■ PASSAGE ■
---*---

The First Workshop on Intelligent and Interactive Writing Assistants

The purpose of this interdisciplinary workshop is to bring together researchers from the natural language processing (NLP) and human-computer interaction (HCI) communities as well as industry practitioners and professional writers to discuss innovations in building, improving, and evaluating intelligent and interactive writing assistants. We plan to alternate our workshop venue between an NLP conference and a HCI conference every year to facilitate collaboration.

The first 100 participants get a free premium subscription to Grammarly and Wordtune.

This year the workshop will be held at ACL 2022 in Dublin, Ireland on the 26th of May, 2022.

The workshop is in a remote/in-person hybrid format. Join zoom for the workshop (please turn on video, but mute audio upon entry)!

~*~ Accepted Papers ~*~

Invited Speakers

Schedule

Timezone: Irish Standard Time - GMT+1
Location: Liffey Meeting Room 1 (Floor 1)

🗣️ - speaker will be in person (broadcast to zoom)
💻 - speaker will be joining remotely (broadcast to Dublin)

Unless otherwise stated, everything will be broadcast via zoom.

Time Event
09:00-09:10AM 🗣️ Opening remarks - Mina Lee (organizer)
Introduction to workshop. Overview of goal, submitted papers, and acknowledgements.
09:10-10:10 🗣️ Invited talk - Claire L. Evans (professional writer)
How to Chain Trip
In 2018 the pop group YACHT went into the studio to record their seventh album, Chain Tripping. Seeking a challenge, they'd decided to investigate machine learning as a compositional tool, creating their own method at the intersection of DIY and high-tech. The lyrics for Chain Tripping, created in collaboration with the creative technologist Ross Goodwin, emerged from a character-recurrent neural network trained on a corpus of about two million song lyrics. This model generated massive amounts of lyrical data at a range of temperatures—a formless abundance of raw material for the creation of new songs. In her talk “How To Chain Trip,” YACHT’s Claire L. Evans explains the band’s approach to this unconventional material, and how she—as a songwriter—drew inspiration from Dadaist poetry and David Bowie to create ear-worms from this indeterminacy.
10:10-10:30 💻 Invited talk - Daniel Gissin (industry)
Wordtune - An AI Writing Companion
The space of AI writing assistants today can be split into three main clusters - assistants that correct, assistants that write and assistants that rewrite. Wordtune falls mostly under the third category, leaning on paraphrasing as the main driver for writing improvement. In this talk, I’ll describe Wordtune and explain our rationale behind focusing on rewriting, which helps writers improve their writing while keeping them at the driver’s seat.

---*---

■ SUPPLIED RECORDS ■
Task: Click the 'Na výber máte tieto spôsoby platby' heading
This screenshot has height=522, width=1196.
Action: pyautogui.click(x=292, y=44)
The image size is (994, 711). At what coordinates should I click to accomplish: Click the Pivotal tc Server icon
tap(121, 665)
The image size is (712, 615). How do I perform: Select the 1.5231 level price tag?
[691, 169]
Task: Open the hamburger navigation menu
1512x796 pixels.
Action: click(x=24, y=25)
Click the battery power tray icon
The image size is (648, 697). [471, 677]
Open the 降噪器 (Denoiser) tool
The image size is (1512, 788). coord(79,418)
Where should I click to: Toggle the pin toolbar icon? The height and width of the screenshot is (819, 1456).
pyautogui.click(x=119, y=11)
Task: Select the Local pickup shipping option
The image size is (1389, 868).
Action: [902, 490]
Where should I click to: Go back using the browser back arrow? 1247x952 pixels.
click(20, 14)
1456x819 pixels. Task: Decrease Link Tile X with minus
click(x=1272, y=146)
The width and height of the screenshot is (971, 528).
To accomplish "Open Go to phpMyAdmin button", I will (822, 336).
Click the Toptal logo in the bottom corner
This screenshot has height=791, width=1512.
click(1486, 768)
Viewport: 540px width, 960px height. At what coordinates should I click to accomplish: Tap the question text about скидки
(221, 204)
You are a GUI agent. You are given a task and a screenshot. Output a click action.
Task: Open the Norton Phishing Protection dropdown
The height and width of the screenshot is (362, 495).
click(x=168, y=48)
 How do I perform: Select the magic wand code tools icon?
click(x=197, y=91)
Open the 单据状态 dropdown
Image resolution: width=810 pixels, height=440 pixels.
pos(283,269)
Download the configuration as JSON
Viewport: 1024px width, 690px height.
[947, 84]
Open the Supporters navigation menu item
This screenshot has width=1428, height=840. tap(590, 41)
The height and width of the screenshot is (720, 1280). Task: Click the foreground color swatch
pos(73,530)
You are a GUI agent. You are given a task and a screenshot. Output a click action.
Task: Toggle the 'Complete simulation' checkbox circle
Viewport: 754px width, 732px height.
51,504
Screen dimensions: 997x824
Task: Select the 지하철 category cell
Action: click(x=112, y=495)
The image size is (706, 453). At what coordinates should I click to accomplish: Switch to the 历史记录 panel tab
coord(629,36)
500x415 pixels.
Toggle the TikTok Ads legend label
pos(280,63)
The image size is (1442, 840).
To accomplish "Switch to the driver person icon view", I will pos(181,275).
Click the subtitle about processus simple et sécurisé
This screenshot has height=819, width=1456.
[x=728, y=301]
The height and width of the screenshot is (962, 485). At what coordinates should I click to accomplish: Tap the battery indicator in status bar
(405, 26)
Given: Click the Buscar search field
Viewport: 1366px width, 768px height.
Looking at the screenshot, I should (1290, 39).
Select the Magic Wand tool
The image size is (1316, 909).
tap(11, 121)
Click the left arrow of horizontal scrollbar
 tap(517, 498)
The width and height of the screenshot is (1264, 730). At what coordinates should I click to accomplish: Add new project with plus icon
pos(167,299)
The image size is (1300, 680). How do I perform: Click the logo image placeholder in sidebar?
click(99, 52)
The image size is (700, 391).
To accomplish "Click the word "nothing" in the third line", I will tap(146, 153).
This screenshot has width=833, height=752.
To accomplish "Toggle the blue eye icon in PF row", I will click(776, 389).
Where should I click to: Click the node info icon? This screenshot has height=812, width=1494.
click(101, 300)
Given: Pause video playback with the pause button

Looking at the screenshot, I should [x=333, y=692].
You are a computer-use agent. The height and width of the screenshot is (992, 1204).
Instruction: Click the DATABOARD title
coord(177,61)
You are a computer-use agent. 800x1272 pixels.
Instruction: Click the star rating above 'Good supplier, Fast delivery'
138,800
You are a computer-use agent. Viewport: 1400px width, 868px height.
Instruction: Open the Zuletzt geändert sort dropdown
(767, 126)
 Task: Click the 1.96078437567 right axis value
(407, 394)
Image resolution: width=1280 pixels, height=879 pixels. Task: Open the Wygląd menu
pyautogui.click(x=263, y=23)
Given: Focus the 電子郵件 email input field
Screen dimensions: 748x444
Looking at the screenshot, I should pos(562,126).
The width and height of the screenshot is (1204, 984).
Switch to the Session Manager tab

---*---

■ PARTS OF THE EXERCISE ■
(a) Answer these about the workshop page:
(i) In which city and on what date is this year's workshop held?
(ii) About how many song lyrics made up the training corpus for the network behind the Chain Tripping lyrics?
(iii) Into which of the three clusters of AI writing assistants does Wordtune mostly fall?
(b) Repeat the workshop page from "Invited Speakers" up to and including "broadcast via zoom.", renaming "Floor 1" as "Floor 3".

■ THE ANSWERS ■
(a)
(i) Dublin, Ireland, on the 26th of May, 2022.
(ii) About two million.
(iii) The third category, assistants that rewrite.

(b)
Invited Speakers

Schedule

Timezone: Irish Standard Time - GMT+1
Location: Liffey Meeting Room 1 (Floor 3)

🗣️ - speaker will be in person (broadcast to zoom)
💻 - speaker will be joining remotely (broadcast to Dublin)

Unless otherwise stated, everything will be broadcast via zoom.